Before K-Dub: A Profile on Gary Harmon
Written by Bryce Boyd on March 10, 2021
The debate and forensics team here at Kansas Wesleyan has achieved a large number of accolades in the past several years, in fact, it’s the most successful program on campus when you look to the overall number of trophies, awards and national titles. One man is responsible for such success, Gary Harmon. He’s been the coach of the debate team on campus for over a decade, but I wanted to learn more about his life before he came here to become the head of the program. That’s what I was able to do this week when I sat down with Gary, and ask him some questions about growing up and what led to him taking the job.

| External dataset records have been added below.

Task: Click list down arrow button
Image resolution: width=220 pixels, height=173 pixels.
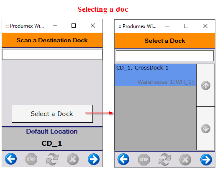Action: point(205,129)
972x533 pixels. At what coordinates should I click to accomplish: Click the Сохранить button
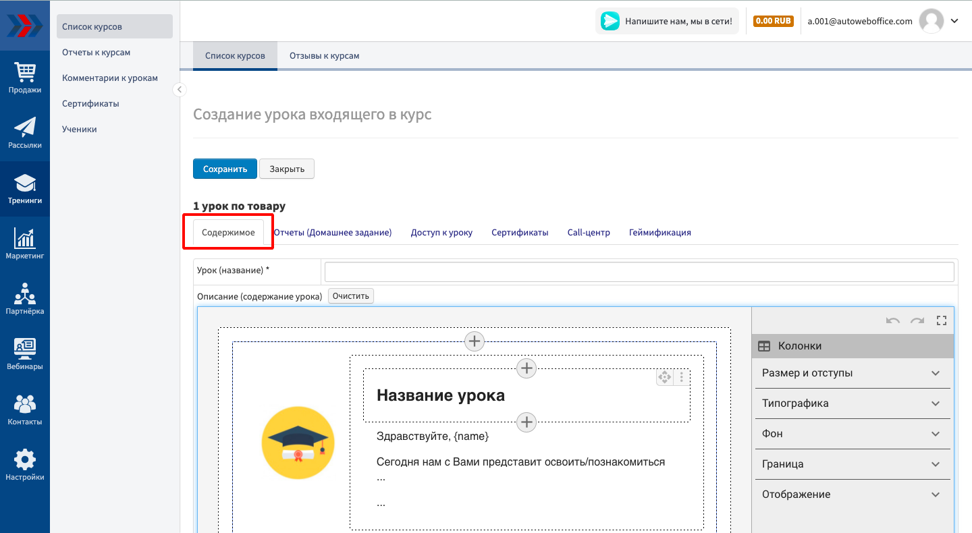(x=225, y=169)
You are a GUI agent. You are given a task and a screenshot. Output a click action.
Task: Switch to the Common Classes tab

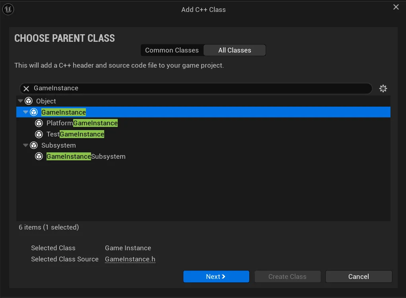[x=172, y=50]
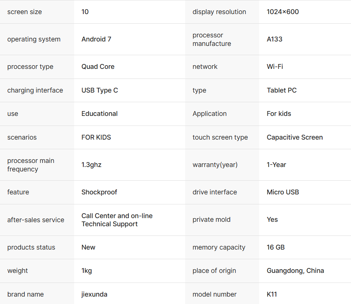Select the 'Capacitive Screen' touch screen value
The image size is (351, 304).
(295, 137)
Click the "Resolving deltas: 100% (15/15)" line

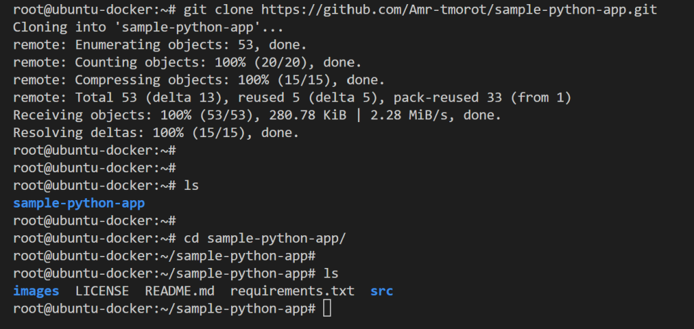(156, 133)
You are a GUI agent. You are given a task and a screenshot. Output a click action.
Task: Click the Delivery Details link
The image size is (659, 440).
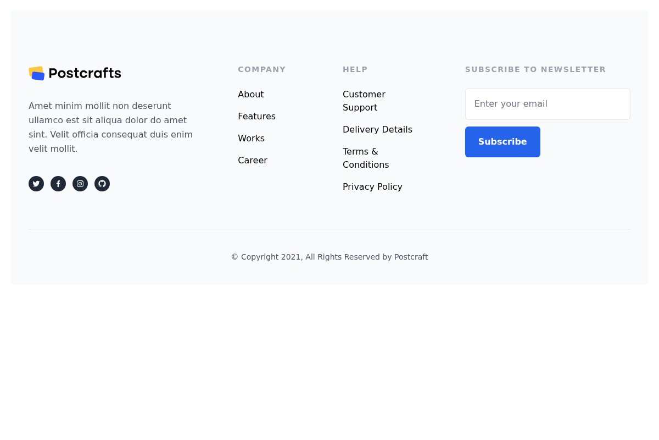tap(377, 129)
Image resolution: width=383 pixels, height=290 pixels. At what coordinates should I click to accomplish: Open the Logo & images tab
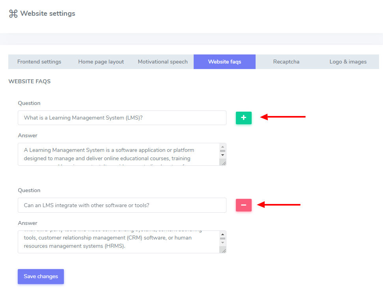348,62
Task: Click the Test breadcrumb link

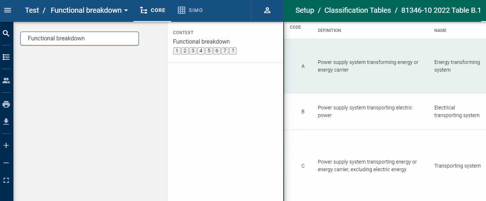Action: coord(32,10)
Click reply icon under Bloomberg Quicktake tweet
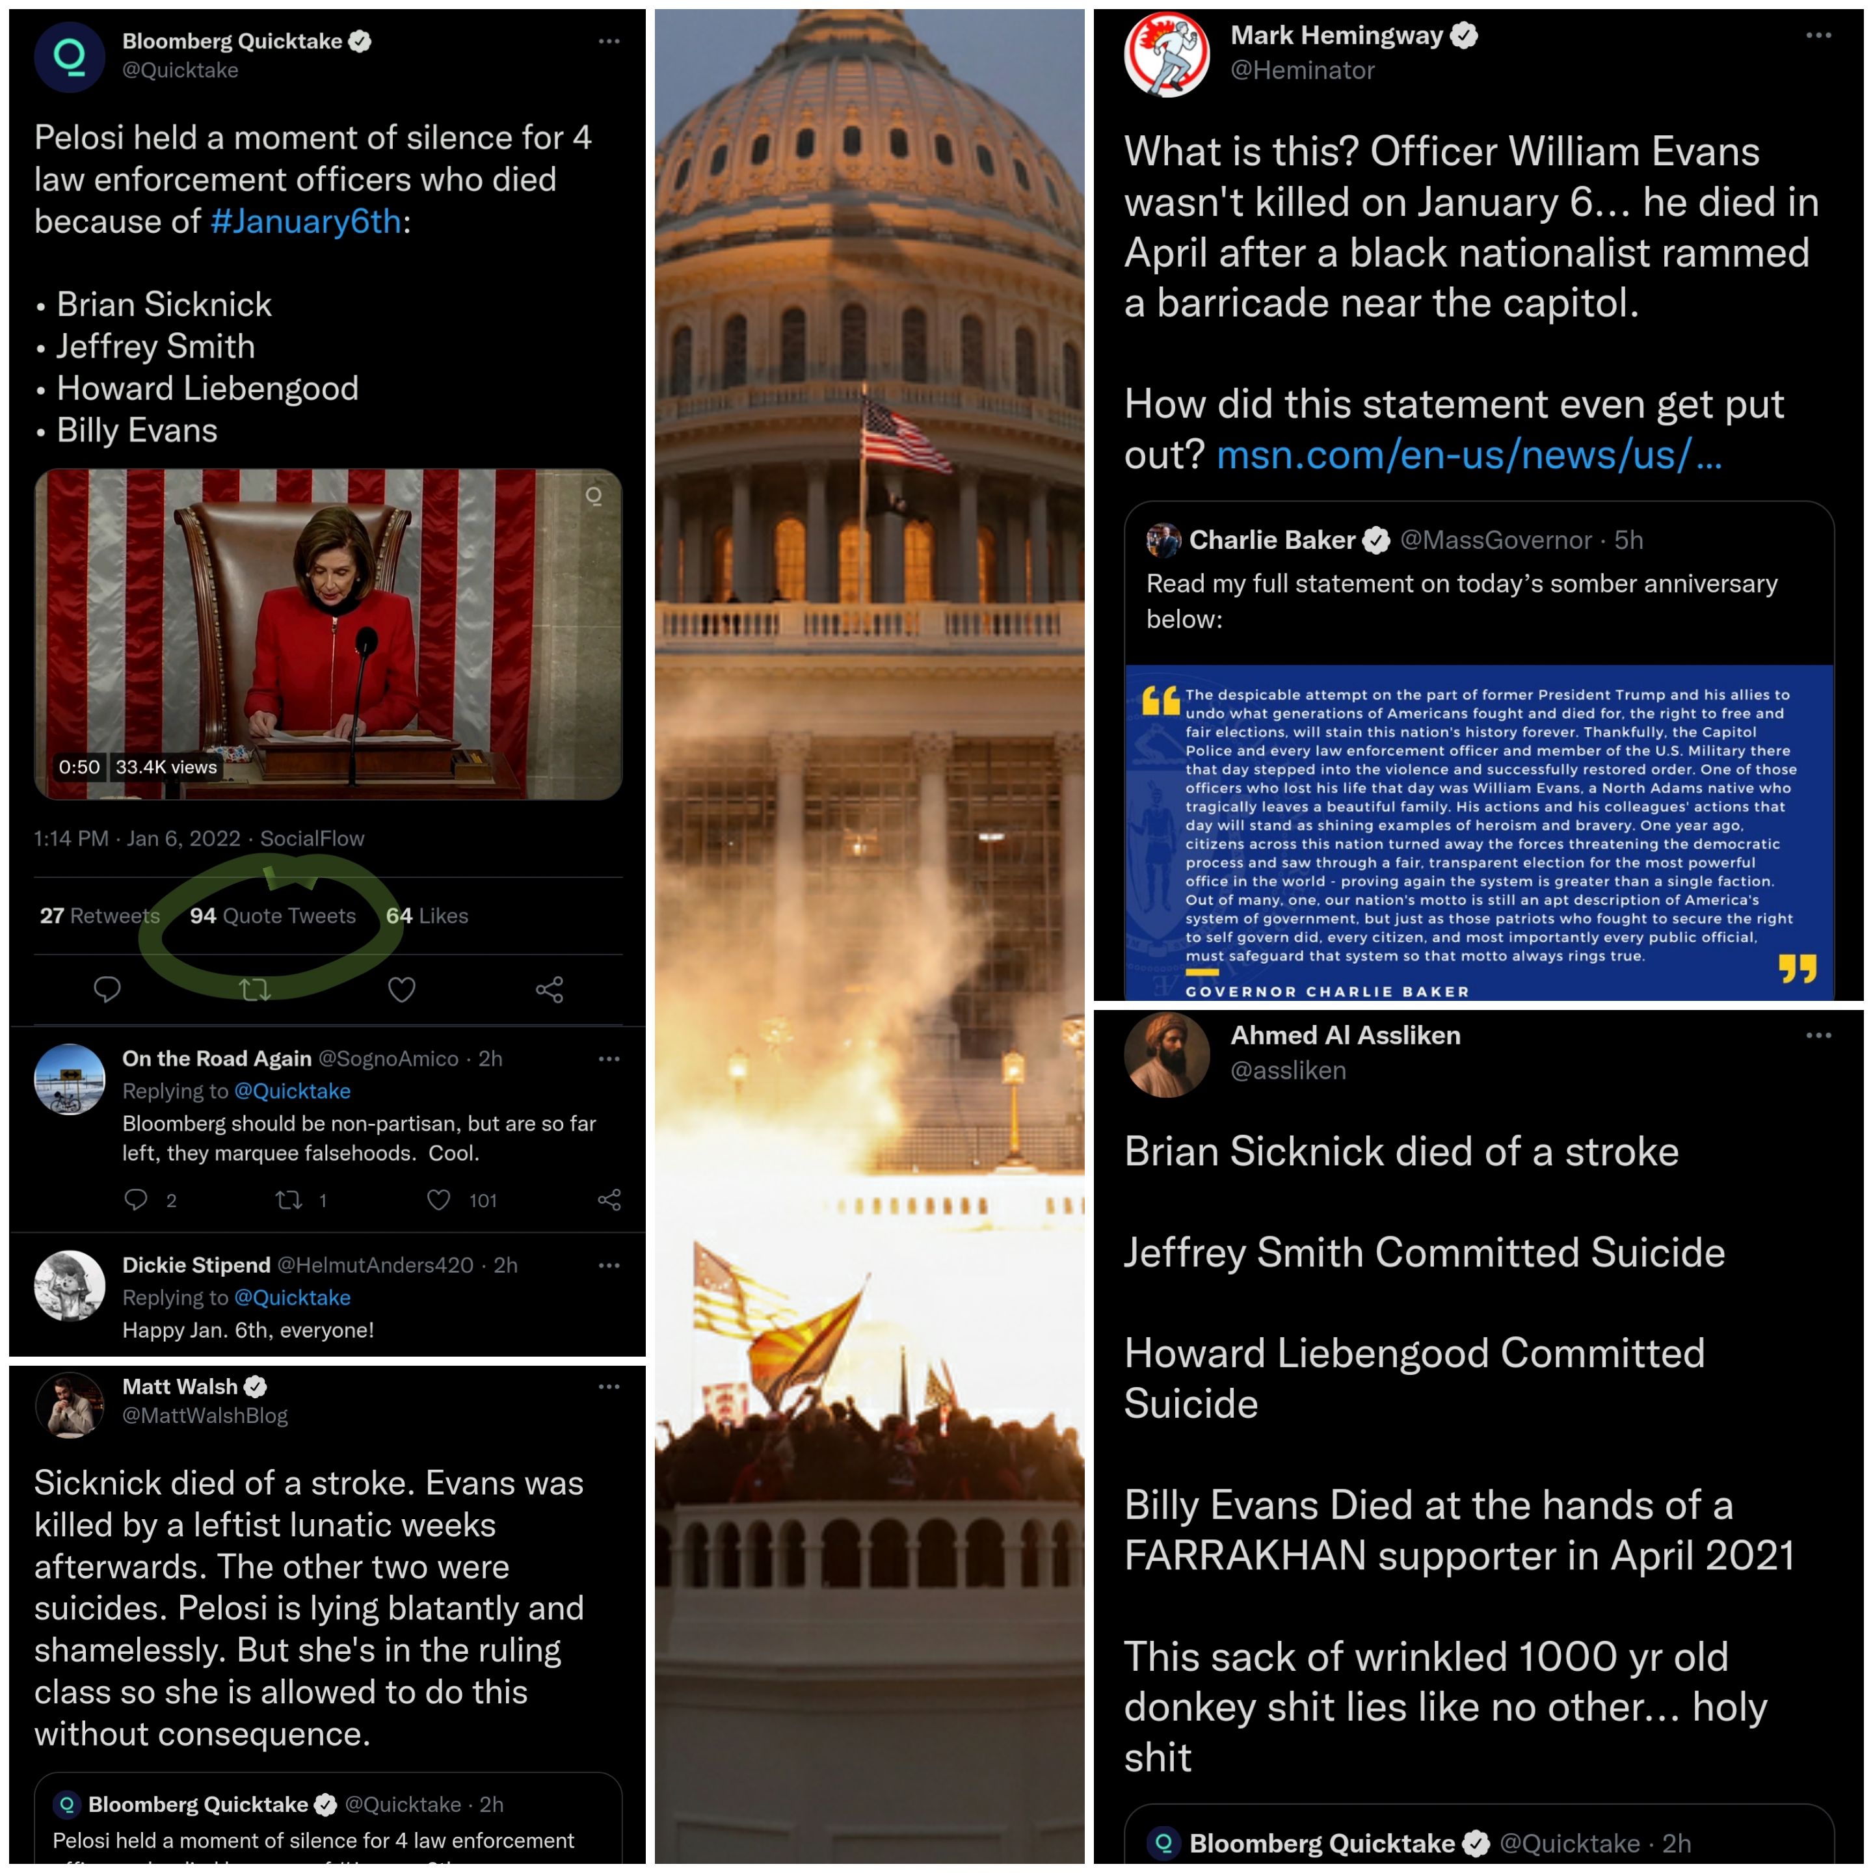This screenshot has width=1873, height=1873. point(107,989)
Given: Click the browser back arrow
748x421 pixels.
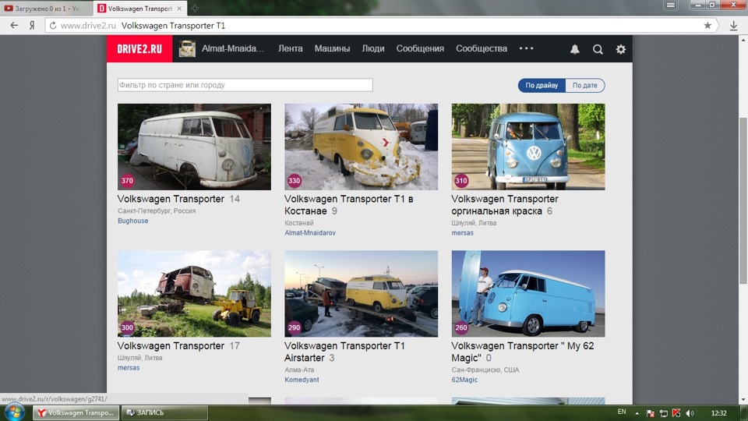Looking at the screenshot, I should [x=13, y=25].
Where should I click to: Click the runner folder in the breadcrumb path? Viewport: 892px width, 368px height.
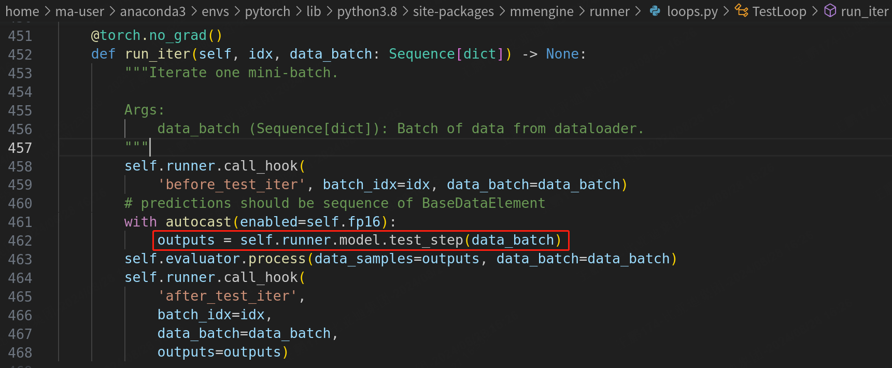[x=610, y=11]
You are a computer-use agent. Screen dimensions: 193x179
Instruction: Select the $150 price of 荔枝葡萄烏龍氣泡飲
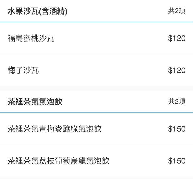177,161
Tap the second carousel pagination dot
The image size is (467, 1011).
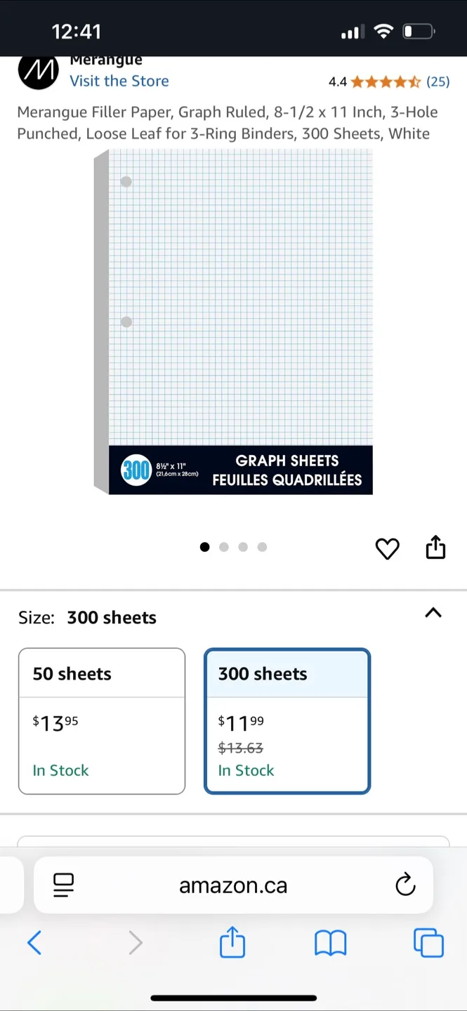[x=224, y=547]
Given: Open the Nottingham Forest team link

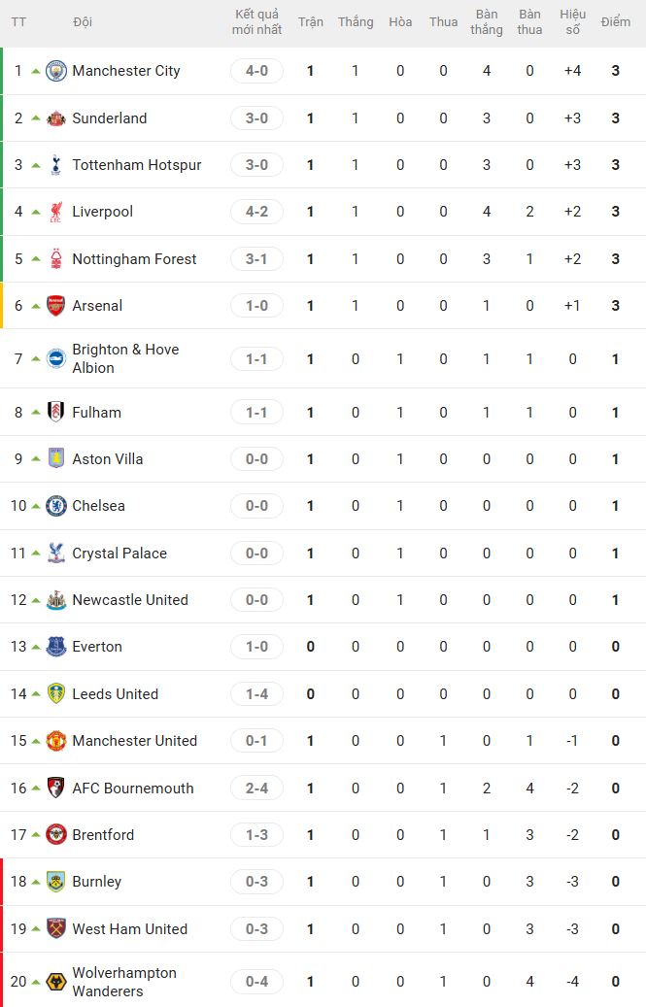Looking at the screenshot, I should tap(134, 259).
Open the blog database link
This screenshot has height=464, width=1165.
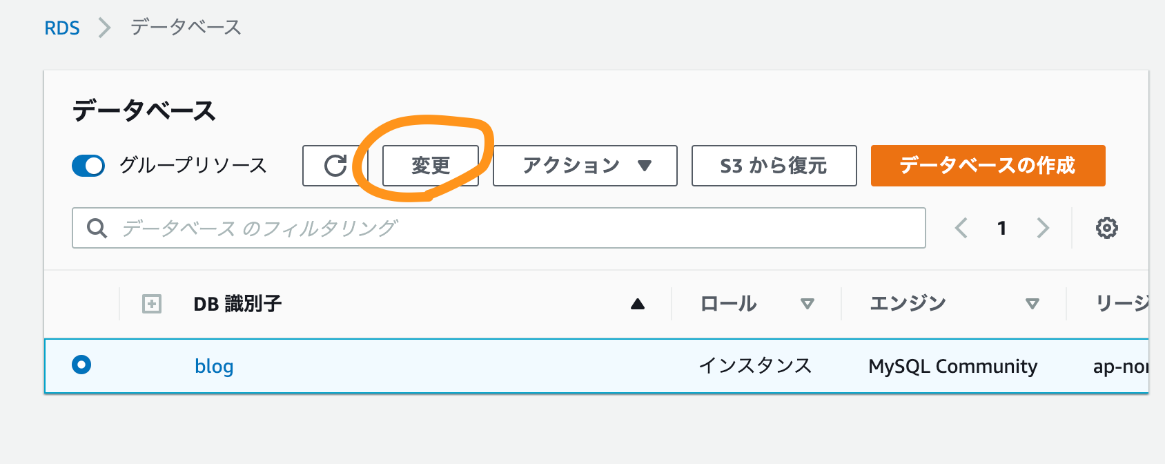click(x=214, y=366)
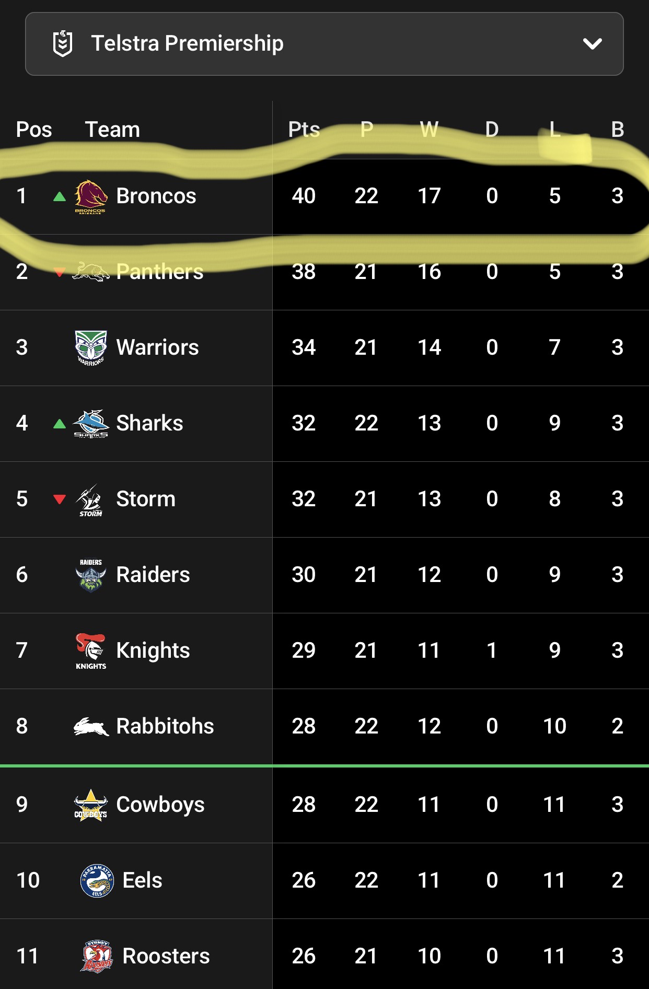Viewport: 649px width, 989px height.
Task: Select the Panthers team logo
Action: pyautogui.click(x=91, y=272)
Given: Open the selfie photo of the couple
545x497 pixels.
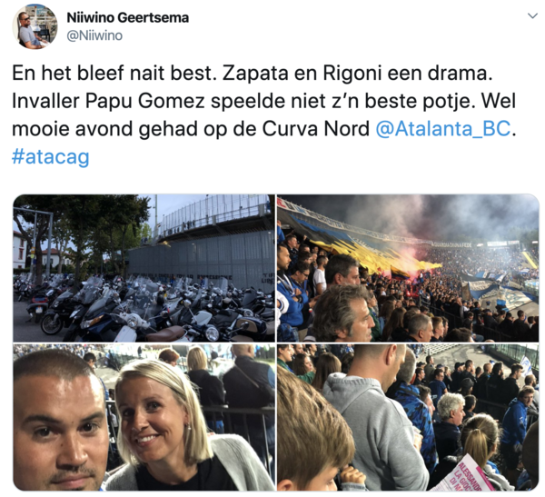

First off, where did you grow up?
We grew up on the Kansas side of the Oklahoma border between Manchester, Oklahoma and Anthony, Kansas; Anthony was where I was born because it had the hospital.
What was growing up there like?
It was… I don’t know how to describe it, seems like it was normal. As early as I could remember I was riding with my dad, checking the cows, riding horses and hunting. That kinda [sic] stuff.
I’ve been wondering… growing up in the country and all, what’s the craziest thing that happened to you as a kid?
It probably didn’t seem crazy, but during Christmas vacation, we’d get up at 5:30, my job was to milk the cows. By the time I got done mom would have a big breakfast. Then I’d have to get to basketball practice at 7:30, dad would be parked outside after with the car and we’d go hunting until 2 or 3, mom would have dinner ready and then we’d have another basketball practice. That was a typical day, might seem odd to people these days, but that’s how it was.
What was your favorite thing to do growing up?
Hunting or riding horses. If I could do both that was great, don’t know what made that my favorite, it was just what I lived for. I remember pestering my dad asking him, “Are we going hunting, dad? Are we?”. I loved drinking warm milk right after it came out of the cow, still had the cream in it. I remember sticking a glass right under the strainer.
Moving forward in time a little bit… where did you go go college?
I went to K-State first to play football, but I broke my neck so they wouldn’t honor my scholarship. They said if I made the basketball team I could come, but I got cut. So I transferred to Sterling College and graduated from there with a degree in English. My dad told me to take what classes I liked and end up with whatever degree I got, that’s how I got English.
So what led to your decision to stay in Kansas?
I graduated college, and Hutchinson Public Schools had a job teaching 9th grade English. They needed a replacement teacher for the year so they hired me, I also ended up being the cheer sponsor because the lady I was replacing was. I wanted to stay there, but the teacher I was filling in for came back, and they tried to get me a job at the same school but it didn’t work out. So, I got another job in Wellington Kansas, and also ended up as the football, basketball and cross country coach. They found out that I took a debate and forensics course in college and wanted me to start their debate program after school… so I did that also. I got payed $100 for each program I coached, on top of my job teaching English there, my total salary my first year was $5,050, seemed like I was making enough money… thought I was rich.
One last thing I’m wondering about here, where did your connection to Kansas Wesleyan and Salina begin?
I was farming and teaching, and the farming wasn’t going well, it seemed that God was telling me that I was better with kids than the farm. My wife and I made up our minds that it was time to head to a different town, and a friend of mine was the principal at Salina South, the school offered my wife and I a job in 1984 and we’ve been here ever since. I hosted the biggest high school debate tournament in the area for a long time with over 300 teams, and we didn’t have enough space so we used Kansas Wesleyan, and that got me in touch with Dr. Eric Marshall, who was the director of communications here at the time. When I retired from teaching high school, his wife, Barbara Marshall offered me a job as the coach and head of the program at Kansas Wesleyan, and I’ve been here ever since.
Gary Harmon has led an interesting and eventual life thus far, and his stories and experiences before he came to Kansas Wesleyan have spawned many stories that you might not believe. There’s so much more to talk about when it comes to Gary’s interactions and influence here on campus, but what things were like in the decades before are a good place to start.